I've recently set up a HA cluster in my test environment.
I was trying to take a checkpoint on my HDFS filesystem using the "hdfs namenode -checkpoint" command.
It did not work as it said the directory: "/tmp/hadoop-hdfs/dfs/name" is "in an inconsistent state", I checked and the folder did not exist, after I proceeded to create it I received the following error:
java.lang.IllegalStateException: Unexpected state: OPEN_FOR_READING at com.google.common.base.Preconditions.checkState(Preconditions.java:172) at org.apache.hadoop.hdfs.server.namenode.FSEditLog.initJournalsForWrite(FSEditLog.java:245) at org.apache.hadoop.hdfs.server.namenode.FSNamesystem.startActiveServices(FSNamesystem.java:1235) at org.apache.hadoop.hdfs.server.namenode.BackupNode$BNHAContext.startActiveServices(BackupNode.java:471) at org.apache.hadoop.hdfs.server.namenode.BackupState.enterState(BackupState.java:51) at org.apache.hadoop.hdfs.server.namenode.NameNode.<init>(NameNode.java:847) at org.apache.hadoop.hdfs.server.namenode.BackupNode.<init>(BackupNode.java:89) at org.apache.hadoop.hdfs.server.namenode.NameNode.createNameNode(NameNode.java:1523) at org.apache.hadoop.hdfs.server.namenode.NameNode.main(NameNode.java:1610)

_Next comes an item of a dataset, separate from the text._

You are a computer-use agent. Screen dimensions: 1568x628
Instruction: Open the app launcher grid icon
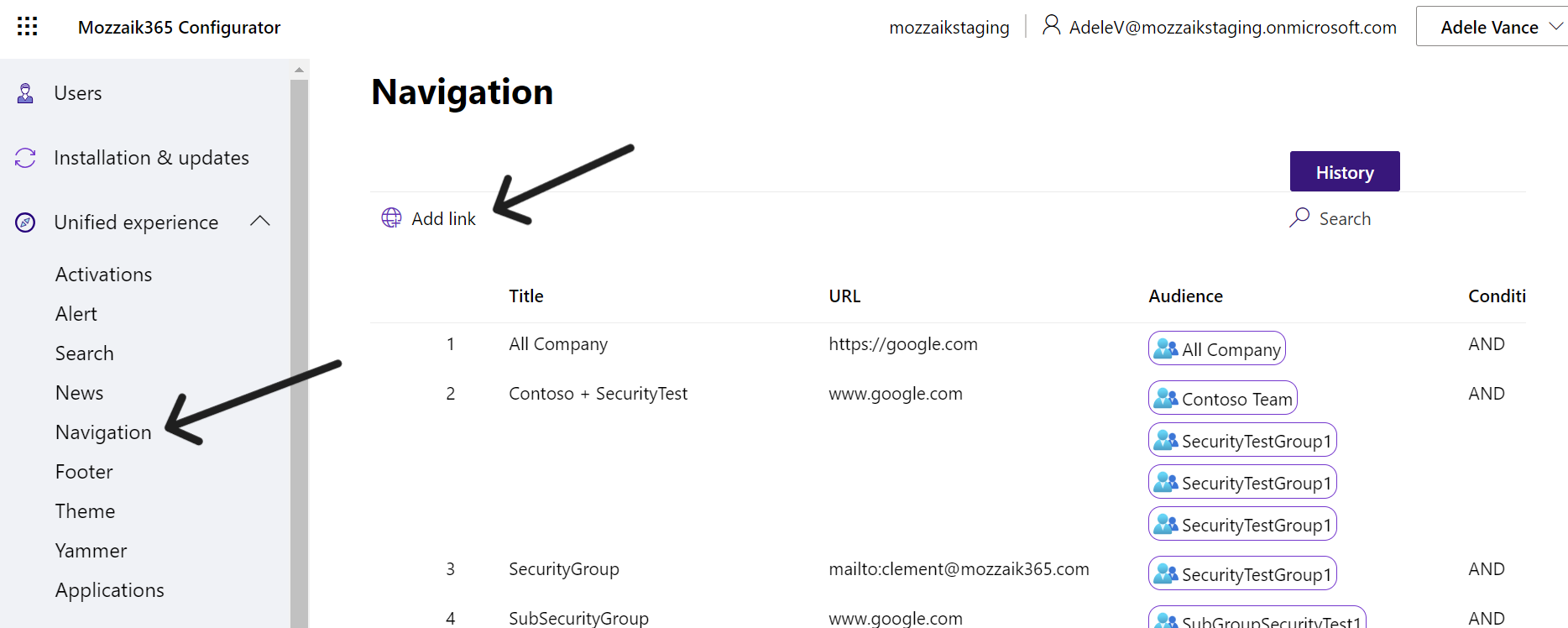pos(28,27)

I did not find any documentation as to what the solution to the problem might be.
I have an assumption that manual checkpointing might be disabled in a HA environment.
Any help regarding this topic and HDFS metadata backups (specifically in a HA cluster) would be very helpful
Is your cluster and hdfs working fine? Are able to ingest data and run jobs?
Check the fsimage and edit log location in NN configuration.
I would recommend you to take a copy of your name node before any manual activity on it.
You may try this and use active/inactive nodes instead of primary/secondary name nodes mentioned in the article
As the official document:
Note that, in an HA cluster, the Standby NameNode also performs checkpoints of the namespace state, and thus it is not necessary to run a Secondary NameNode, CheckpointNode, or BackupNode in an HA cluster. In fact, to do so would be an error. This also allows one who is reconfiguring a non-HA-enabled HDFS cluster to be HA-enabled to reuse the hardware which they had previously dedicated to the Secondary NameNode.
You should not deploy a checkpoint node or backup node in a HA cluster.Standby NameNode already do so.